В правой руке Росс по-прежнему сжимал обрывки бумаги, а левой извлек из кармана телефон. Он нажал кнопку, и Гейл ответила после второго гудка.
— Это я, — сказал он в трубку. — Как договаривались, тебе сообщаю первой. — Пристально глядя на Андервуда, Росс высыпал обрывки прямо ему на голову. — Я ухожу, — заявил он.
— Постойте, — воскликнул Ковач, вскакивая на ноги, — в этом нет необходимости!
Росс ослабил узел галстука, вернул телефон в карман пиджака, взял ноутбук и направился к двери. Открыв ее, обернулся и сказал:
— В этом есть необходимость. Для меня — есть.
ГЛАВА 3
В нескольких милях от офиса «Эксплор» из аудитории Макнелли в Фордемском университете, по соседству с Линкольн-центром, вышел почетный гость. Священник был доволен: он исполнил свой долг и провел на конференции вполне достаточно времени, теперь ему не терпелось поскорее уехать.
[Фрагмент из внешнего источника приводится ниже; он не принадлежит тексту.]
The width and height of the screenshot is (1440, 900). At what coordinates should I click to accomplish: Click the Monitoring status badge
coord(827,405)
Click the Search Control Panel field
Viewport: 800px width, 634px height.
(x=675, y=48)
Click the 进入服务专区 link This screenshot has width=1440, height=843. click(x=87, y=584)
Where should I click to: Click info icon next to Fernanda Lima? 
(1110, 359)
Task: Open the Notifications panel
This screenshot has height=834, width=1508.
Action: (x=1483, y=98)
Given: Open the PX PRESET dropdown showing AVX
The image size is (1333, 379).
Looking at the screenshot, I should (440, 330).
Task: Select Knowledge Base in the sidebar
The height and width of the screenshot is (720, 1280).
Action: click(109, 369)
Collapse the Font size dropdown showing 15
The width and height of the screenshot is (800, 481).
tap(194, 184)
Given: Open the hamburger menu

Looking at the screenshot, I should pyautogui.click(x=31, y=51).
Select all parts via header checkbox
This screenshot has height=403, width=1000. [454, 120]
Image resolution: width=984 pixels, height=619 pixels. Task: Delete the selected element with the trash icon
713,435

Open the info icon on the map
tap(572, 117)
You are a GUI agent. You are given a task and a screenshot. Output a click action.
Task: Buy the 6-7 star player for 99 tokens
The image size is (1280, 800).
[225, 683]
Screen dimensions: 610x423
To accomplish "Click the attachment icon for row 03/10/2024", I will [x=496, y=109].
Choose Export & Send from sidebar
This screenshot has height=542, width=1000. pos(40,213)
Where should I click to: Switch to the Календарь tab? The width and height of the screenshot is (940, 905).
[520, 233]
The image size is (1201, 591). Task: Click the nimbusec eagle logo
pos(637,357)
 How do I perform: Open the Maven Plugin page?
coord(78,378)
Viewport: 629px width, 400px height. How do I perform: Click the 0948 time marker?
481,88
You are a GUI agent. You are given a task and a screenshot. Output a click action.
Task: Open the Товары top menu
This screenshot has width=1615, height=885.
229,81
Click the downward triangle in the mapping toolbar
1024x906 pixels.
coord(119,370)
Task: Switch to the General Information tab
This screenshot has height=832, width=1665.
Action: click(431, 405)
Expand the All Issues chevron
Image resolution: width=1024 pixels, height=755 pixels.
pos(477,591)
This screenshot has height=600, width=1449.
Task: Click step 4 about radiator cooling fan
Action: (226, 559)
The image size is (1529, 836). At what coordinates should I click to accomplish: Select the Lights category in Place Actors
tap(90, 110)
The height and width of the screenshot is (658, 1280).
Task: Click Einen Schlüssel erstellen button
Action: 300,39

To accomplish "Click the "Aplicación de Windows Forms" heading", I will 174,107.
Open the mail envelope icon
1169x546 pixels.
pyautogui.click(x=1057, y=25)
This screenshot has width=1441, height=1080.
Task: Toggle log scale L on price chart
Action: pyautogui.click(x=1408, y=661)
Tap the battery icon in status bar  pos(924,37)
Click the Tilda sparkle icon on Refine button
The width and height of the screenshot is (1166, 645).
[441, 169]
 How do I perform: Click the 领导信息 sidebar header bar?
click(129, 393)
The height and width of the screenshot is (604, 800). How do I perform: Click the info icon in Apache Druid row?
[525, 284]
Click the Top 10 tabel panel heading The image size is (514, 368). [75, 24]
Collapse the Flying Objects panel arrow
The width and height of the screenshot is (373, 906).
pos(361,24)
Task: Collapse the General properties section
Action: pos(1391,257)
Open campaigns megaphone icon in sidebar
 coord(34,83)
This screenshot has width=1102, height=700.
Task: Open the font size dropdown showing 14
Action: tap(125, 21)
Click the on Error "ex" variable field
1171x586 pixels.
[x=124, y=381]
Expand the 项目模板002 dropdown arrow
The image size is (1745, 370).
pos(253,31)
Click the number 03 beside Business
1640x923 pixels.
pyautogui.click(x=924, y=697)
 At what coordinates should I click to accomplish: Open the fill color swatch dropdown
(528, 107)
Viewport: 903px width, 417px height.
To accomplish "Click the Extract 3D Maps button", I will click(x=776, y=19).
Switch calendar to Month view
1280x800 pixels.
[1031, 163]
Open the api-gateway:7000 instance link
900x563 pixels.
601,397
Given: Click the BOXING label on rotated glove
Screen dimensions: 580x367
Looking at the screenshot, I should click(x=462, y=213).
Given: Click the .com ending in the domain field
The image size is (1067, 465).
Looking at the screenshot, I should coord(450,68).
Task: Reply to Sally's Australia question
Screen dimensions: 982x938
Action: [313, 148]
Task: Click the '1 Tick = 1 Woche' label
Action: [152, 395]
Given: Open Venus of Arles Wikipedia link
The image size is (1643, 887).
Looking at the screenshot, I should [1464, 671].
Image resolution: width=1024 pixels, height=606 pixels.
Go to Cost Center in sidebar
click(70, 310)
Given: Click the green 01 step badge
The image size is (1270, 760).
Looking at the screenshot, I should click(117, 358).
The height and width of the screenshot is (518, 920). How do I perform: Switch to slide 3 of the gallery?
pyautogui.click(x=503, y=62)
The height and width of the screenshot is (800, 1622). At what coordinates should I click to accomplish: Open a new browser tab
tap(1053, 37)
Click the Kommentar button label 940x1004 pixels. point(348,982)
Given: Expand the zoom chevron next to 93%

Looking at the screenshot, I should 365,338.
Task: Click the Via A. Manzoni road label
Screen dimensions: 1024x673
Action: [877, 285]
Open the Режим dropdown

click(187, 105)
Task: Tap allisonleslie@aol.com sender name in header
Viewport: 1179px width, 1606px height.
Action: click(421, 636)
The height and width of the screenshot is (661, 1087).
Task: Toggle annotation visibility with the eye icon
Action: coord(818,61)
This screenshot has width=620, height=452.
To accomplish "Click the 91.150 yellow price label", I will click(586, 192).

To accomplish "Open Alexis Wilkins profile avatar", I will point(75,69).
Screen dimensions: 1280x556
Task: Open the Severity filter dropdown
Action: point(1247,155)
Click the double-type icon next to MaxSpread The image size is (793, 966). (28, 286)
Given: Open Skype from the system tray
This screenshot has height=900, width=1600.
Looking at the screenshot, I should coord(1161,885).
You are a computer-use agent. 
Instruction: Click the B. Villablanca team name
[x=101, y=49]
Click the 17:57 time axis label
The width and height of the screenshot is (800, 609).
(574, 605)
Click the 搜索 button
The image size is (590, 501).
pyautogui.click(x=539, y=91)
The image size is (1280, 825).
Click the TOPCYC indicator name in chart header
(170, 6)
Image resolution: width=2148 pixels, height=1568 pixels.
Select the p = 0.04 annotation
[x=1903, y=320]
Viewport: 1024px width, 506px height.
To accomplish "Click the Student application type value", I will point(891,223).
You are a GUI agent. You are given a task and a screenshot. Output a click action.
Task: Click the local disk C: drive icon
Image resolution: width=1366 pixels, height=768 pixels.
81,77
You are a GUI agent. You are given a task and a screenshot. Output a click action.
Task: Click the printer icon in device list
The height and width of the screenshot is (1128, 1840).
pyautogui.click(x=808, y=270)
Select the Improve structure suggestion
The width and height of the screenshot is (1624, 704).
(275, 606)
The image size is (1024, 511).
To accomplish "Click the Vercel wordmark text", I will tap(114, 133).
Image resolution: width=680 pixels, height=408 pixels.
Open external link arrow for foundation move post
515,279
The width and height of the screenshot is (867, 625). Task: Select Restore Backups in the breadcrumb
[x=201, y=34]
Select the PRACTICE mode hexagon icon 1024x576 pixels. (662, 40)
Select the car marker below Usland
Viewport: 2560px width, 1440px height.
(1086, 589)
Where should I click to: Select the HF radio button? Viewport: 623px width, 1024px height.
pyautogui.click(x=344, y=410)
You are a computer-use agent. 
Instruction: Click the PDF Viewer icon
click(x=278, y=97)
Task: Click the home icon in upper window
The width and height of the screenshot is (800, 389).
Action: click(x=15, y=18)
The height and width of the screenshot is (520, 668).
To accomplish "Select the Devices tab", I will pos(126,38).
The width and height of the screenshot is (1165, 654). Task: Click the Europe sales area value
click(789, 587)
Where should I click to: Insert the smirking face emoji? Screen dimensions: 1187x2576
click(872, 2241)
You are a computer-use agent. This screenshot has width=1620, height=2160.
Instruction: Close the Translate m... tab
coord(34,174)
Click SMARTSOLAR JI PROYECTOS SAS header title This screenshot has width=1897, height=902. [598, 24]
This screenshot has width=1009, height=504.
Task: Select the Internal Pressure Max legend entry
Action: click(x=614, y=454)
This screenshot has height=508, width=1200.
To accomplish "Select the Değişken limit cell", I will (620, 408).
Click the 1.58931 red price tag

Распрощавшись с устроителями и сопровождающими, гость с такой скоростью направился к лимузину, что хромота его была едва заметна.
На заднем сиденье, укрывшись за тонированным стеклом салона, он посмотрел на часы. Обратный рейс в Рим вечером, и до него еще куча времени.
— Йельский университет, Библиотека Байнеке, — сказал он шоферу.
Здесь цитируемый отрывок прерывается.